September 2, 2019 1

How to Write & Develop Dialogue for Plays : What is Dialogue in Plays?

How to Write & Develop Dialogue for Plays : What is Dialogue in Plays?

STEVE CAVERNO: Steve Caverno on behalf of
Expert Village, here to talk to you today about dialogue. Now, we’re going to talk about
dialogue. This is the primary method of conveying the plot of the play to the audience. In plays,
people talk and they talk a lot. And what we’re going to talk about today is how they
talk. Dialogue can have many different–there are many different ways it is delivered. Dialogue
in plays is typically written as
Amy: Hi, Joe! And then, Joe: What’s up Amy? So–then we just have the person’s name on
the line and then the line, aim line, aim line. We’re going through this more on formatting
as well of how you want a lot of space on your script. But, for the moment, we’ll look
at dialogue. So, one person says something and then another person replies and this continues.
And in between the dialogue, you might have some action that happens, you might have a
pause that happens perhaps, but the dialogue occurs and then the dialogue continues. This
is how the actors know which line they’re going to say. So, in a script, you’ll have
these lines and the actors will learn the lines, memorize them, and repeat them in front
of the audience without the script. First, you’ll probably have a reading and then you’ll
go into the rehearsal process, telling the actors where to go and the lines will indicate
where to go, the director will say, “Alright, at this point, on ‘Hi, Joe!’ you’ll approach
Joe, and then Joe, you’ll approach Amy on, ‘What’s up, Amy?'” So, at this point, these
two actors will have a movement. The dialogue is a way for the director to chart the course
of the play. They’ll decide which line will add a certain movement. Also, it’s a way for
the lighting designer to come in and say, “Oh, this is a point in the play where I want
the lights to brighten up when someone says, ‘And then now, I’m going to fight you!’ then
maybe the lights will brighten and then we see–reveal the whole scene and maybe someone
reveals the time machine on the stage.
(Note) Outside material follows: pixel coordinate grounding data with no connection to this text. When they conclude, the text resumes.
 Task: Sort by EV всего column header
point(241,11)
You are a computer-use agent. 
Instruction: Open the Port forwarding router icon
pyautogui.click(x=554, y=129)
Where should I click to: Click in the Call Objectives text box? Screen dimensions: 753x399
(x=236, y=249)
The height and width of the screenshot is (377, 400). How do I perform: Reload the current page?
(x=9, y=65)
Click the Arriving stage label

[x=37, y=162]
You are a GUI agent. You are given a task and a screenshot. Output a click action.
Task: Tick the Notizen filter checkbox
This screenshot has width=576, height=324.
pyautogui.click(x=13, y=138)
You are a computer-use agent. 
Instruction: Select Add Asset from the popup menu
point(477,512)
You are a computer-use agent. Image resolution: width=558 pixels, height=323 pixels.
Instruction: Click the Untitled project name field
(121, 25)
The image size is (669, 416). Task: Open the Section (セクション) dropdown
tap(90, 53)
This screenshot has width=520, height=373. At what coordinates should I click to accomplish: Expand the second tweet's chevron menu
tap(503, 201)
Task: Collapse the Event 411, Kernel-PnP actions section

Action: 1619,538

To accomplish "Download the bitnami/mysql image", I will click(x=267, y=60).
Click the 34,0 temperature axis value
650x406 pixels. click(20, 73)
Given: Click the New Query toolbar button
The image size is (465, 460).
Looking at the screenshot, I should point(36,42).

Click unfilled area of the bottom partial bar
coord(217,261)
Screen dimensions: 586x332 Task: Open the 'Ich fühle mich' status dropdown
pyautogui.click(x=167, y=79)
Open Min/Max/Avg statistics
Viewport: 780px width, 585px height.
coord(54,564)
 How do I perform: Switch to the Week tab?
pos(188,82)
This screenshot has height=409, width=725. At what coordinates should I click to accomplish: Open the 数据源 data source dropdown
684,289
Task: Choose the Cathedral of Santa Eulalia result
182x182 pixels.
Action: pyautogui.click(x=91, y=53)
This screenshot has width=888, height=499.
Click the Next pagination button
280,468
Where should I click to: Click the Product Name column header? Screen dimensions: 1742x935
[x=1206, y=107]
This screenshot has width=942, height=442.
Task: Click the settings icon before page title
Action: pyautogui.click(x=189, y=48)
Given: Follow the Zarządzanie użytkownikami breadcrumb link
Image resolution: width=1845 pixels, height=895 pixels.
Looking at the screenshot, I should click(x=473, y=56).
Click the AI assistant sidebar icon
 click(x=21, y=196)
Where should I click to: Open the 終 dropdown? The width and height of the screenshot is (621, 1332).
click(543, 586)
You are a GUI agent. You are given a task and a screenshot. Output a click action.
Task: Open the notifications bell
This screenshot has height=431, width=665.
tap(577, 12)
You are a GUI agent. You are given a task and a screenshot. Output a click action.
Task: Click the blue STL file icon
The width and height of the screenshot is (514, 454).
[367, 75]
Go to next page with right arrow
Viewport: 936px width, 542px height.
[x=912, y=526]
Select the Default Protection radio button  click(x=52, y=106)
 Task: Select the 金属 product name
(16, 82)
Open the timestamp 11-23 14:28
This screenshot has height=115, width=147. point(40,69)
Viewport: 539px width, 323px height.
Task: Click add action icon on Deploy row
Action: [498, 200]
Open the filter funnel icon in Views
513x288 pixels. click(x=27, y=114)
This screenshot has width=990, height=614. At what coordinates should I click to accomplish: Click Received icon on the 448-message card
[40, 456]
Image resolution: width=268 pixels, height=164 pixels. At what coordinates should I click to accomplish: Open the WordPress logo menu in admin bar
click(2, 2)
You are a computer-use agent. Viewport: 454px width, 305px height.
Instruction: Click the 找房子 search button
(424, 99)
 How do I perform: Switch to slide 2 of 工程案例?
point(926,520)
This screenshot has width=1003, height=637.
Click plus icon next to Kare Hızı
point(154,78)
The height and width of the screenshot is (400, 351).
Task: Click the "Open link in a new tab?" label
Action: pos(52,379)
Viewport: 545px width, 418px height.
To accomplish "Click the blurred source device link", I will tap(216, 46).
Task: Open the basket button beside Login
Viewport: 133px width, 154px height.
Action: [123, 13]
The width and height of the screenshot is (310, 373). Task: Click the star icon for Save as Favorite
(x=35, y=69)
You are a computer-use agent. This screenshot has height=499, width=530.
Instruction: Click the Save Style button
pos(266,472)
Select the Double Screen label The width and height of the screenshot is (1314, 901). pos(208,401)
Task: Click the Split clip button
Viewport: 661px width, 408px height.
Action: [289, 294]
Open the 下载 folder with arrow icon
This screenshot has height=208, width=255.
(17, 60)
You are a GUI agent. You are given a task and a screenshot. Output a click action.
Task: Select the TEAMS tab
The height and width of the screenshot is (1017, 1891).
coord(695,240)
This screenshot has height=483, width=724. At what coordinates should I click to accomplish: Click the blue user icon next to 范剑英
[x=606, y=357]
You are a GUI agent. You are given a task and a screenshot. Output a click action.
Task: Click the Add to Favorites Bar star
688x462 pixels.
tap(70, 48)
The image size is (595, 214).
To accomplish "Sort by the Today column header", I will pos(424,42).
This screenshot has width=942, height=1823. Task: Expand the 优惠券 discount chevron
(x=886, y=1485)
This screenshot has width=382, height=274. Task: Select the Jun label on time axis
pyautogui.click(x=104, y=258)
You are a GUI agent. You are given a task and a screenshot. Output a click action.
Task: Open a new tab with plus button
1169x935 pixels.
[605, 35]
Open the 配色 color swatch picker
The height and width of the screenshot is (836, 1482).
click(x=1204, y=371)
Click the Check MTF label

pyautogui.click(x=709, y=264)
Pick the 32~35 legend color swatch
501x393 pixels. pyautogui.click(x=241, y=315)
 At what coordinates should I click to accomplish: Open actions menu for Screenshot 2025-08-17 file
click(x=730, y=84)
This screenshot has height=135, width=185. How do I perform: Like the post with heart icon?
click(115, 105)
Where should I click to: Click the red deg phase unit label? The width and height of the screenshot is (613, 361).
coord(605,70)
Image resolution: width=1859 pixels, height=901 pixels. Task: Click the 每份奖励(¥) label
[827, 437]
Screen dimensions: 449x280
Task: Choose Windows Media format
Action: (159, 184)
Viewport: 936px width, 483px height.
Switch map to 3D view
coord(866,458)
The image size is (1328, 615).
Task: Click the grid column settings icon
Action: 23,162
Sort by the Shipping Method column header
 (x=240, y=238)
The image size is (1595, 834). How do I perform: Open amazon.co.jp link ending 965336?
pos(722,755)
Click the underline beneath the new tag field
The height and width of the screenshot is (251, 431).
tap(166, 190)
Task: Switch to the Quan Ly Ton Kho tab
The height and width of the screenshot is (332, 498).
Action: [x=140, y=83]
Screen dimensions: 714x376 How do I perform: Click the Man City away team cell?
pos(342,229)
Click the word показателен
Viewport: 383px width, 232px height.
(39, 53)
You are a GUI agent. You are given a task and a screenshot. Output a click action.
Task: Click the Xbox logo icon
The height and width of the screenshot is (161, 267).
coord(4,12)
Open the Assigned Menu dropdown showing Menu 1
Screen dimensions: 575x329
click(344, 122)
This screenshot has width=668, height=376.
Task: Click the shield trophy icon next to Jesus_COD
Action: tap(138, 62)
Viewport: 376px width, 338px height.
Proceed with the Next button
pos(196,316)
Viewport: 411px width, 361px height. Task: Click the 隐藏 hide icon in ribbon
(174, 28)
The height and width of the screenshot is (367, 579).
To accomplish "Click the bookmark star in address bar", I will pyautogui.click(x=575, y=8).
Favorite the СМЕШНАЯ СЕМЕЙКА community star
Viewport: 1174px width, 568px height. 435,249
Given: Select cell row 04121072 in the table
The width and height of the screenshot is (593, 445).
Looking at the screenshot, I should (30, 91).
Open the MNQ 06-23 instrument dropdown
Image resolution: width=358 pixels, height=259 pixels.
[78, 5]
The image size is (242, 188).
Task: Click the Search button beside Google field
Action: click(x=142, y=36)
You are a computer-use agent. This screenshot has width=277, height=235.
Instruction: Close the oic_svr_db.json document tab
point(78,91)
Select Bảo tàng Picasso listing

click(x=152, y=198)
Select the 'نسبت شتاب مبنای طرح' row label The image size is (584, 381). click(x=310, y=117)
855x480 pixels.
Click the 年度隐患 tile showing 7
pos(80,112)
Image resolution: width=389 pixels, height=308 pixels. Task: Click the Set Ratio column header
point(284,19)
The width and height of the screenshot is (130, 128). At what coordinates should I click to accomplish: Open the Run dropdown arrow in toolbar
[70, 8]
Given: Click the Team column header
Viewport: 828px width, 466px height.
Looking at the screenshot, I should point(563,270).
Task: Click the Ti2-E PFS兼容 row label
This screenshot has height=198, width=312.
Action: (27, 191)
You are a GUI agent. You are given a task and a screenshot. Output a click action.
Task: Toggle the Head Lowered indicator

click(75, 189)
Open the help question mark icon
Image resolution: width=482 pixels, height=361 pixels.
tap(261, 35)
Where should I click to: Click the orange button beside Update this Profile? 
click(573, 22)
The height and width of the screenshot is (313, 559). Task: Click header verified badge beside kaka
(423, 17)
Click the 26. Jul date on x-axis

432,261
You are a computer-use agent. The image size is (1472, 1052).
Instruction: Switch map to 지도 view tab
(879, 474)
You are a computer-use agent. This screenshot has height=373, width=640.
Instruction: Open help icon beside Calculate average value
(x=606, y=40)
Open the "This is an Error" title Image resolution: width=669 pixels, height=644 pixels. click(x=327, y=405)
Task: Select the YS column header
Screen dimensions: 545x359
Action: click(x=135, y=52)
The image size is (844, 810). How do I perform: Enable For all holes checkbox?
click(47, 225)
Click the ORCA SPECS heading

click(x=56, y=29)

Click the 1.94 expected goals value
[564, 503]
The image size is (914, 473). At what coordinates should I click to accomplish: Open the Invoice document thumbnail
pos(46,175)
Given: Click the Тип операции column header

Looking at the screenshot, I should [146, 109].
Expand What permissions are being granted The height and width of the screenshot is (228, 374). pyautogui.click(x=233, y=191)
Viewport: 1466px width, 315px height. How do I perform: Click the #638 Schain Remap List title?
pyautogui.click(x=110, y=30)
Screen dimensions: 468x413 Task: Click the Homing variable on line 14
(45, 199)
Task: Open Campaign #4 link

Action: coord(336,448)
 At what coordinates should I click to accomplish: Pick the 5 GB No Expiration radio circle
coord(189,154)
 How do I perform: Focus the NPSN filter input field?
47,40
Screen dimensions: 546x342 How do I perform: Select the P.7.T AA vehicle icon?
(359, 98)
And at one moment, it’s in darkness and then the
next moment, it lights up.” These are ways in dialogue can cue action. A lot of times
we talk about cue lines, the actress will talk about “Well, that’s my cue line. When
Amy says, ‘Hi Joe!’ that’s my cue to say, ‘What’s up, Amy?'” And so, at that point,
we get to see how dialogue interplays and how this is laid out in a play.